◆ Document passage:
----------------

It’s an old cycle by now—an artist like Monet or Picasso or de Kooning reaches an advanced age, their work changes, and people dismiss them as infirm has-beens. Then a few decades go by and suddenly people realize that this late work is really incredible art. Considering that you’ve worked with artists of all ages over a long course of time, what does the arc of an older artist's work look like?

Well, it’s fascinating because, you know, they know they’re running out of time, so they do it quicker. In Birnbaum’s case, he did these memory paintings, and he didn’t have time to put in the landscape—he just put the figures, so they’re all floating and it’s much looser. It’s not quite as perfect—it’s more Expressionist in a way. 

That doesn't sound like the kind of thing you can teach in art school.

If you go through school, you’re thinking, “Where am I?” You’re looking around so much—you’re trying to absorb the whole of the art world. I think a lot of people get tripped up when they’re making their work from the outside, when they’re looking around too much—thinking, “This could be successful, and I’ll take a little bit of this, a little bit of that”—instead of looking inside. It’s the front-door, back-door thing. I like the people who pull it from within, no matter what their style or age. Because you can see that in younger people, too, who just have a strong belief in themselves—the kind of diehard individual who has to make these things, and who has an internal motor.

I made all sorts of art up until I was almost 50, and I kept slugging away and making all sorts of things with more or less success in different areas, but I never really showed my work. I guess the circumstances weren’t right, but I thought it was all from within me, and it looks good. I’m actually going to show my own work for the first time in 20 years with Mitchell Algus soon. It’ll be conceptual photographs that I made in ’78, and they’re still pretty good.

----------------

◆ Data segment:
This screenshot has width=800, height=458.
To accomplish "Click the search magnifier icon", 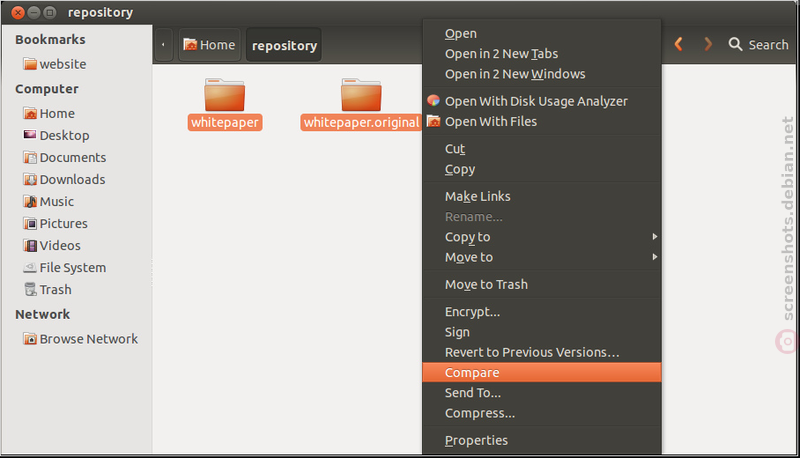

----------------

◆ Exercise instructions:
[a] Please write out the part of the interview on older artists from "It’s an old" up to and including "in art school.".
[b] Continue the interview on older artists, starting after its last sentence.

◆ Solved problems:
[a]
It’s an old cycle by now—an artist like Monet or Picasso or de Kooning reaches an advanced age, their work changes, and people dismiss them as infirm has-beens. Then a few decades go by and suddenly people realize that this late work is really incredible art. Considering that you’ve worked with artists of all ages over a long course of time, what does the arc of an older artist's work look like?

Well, it’s fascinating because, you know, they know they’re running out of time, so they do it quicker. In Birnbaum’s case, he did these memory paintings, and he didn’t have time to put in the landscape—he just put the figures, so they’re all floating and it’s much looser. It’s not quite as perfect—it’s more Expressionist in a way. 

That doesn't sound like the kind of thing you can teach in art school.

[b]
That sounds like a landmark event. But what you’re saying reminds me of that Picasso quote: "It took me four years to paint like Raphael, but a lifetime to paint like a child." 

I don’t think you have to unlearn things, but you have to get what’s true to you. And we notice it—when you’re looking at all sorts of work, you sense when there’s a kind of urgent internal need for a person to make something. I’m attracted to the true eccentrics, the born artists who couldn’t stop making stuff.  In reality they’re the people who made this country interesting. 

Like the Reverend St. Patrick Clay. We were driving down this street in Columbus, Ohio, and in the middle of nowhere this guy had used egg-crate foam to build a really goofy cactus on his front lawn and spray-painted it green, so he had a cactus sticking up in his yard. We put on the brakes, knocked on the door, and there he was. 

He was a coal miner who had visions of cactuses—even through he was from Virginia and had never been out West—and everything he made was cactus. It was hilarious. I still have some of that stuff. It was really funky and East Village-looking and bizarre. I had luck with him. We started organizing shows, and I brought his work to Sweden. Actually, his work made its way into the background of Eddie Murphy’s Boomerang. 

How on earth did that happen?

How? I sold some of his stuff in New York City and it got out there—someone who was doing sets for movies saw it in someone’s apartment and rented it.

That must have been an unexpected development for the Reverend. What did he make of it?

He hated it, in fact, because the movie was so profane. Here was this guy whose root was religion, and he thought the movie was awful. There’s stuff in there that a Reverend wouldn’t be interested in. [Laughs] But, I thought it was an achievement. The director even zoomed in on one piece in a scene, and it filled the whole screen. 

Who were some other artists you discovered?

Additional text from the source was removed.